It’s Persimmon season! I love these fruits. If Star Apple, Naseberry, and Cantaloupe had an entanglement, The Persimmon Fruit would be born. You mainly see them in the grocery stores between fall and winter.
Nutrition Content of Persimmon Fruit.
The persimmon fruit is very sweet. The flesh is firm but succulent. They are loaded with good nutrition.
One fruit is approximately 118 calories. They are a good source of vitamin A, C, E K, B6, potassium, copper, and fiber. 1 serving of this fruit will provide you with around 30% of your daily recommended intake (RDI) of manganese.
Manganese is a mineral but plays a big role in the normal enzymatic process that helps with metabolism.
Persimmons are very high in pectin that makes it great for making this non-bake custard.

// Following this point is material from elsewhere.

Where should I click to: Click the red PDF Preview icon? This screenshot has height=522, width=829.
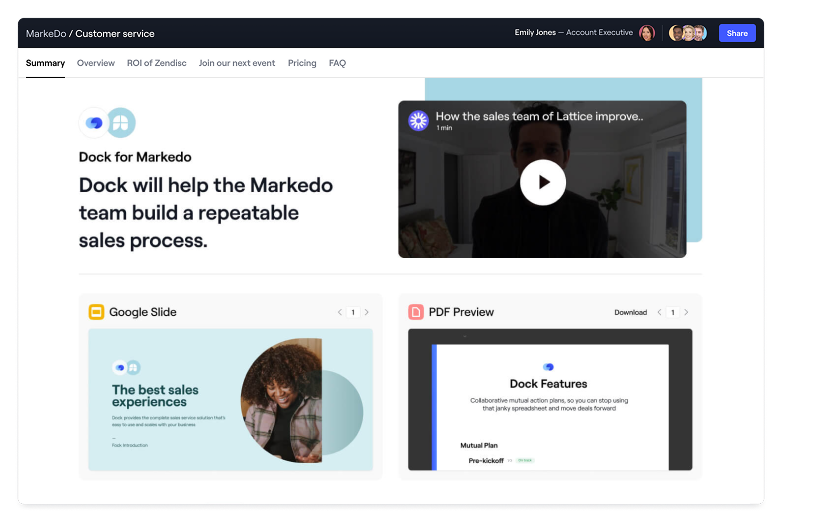tap(416, 312)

Persimmon Fruit Custard: No-Bake Easy 1-2-3 Recipe.
- Nutrabullet or Blender
- Measure Cups and Spoons
- 2 medium Persimmon Fruit
- 2 cups Silk Almond Cashew Milk
- 1 tsp Cinnamon Powder
- 1 tsp Almond Extract
- Remove the top leaf/stem from the persimmon fruits. Wash and peel fruit.
- Cut each peeled fruit into quarters and add to blender.
- Add milk, cinnamon and almond essence. Blend until smooth.
- Serve in a bowl. Can be served with chia seed and/or fruits for a breakfast or snack.
One thought on “Persimmon Custard: No-Bake Easy 1-2-3 Steps Recipe.”
Wow I’ve always been curious about using persimmons but never had anyone break it down to me in this way! I’m so glad I tried this delicious fruit! This is going to be one of my go-to breakfast recipes while persimmons are in season!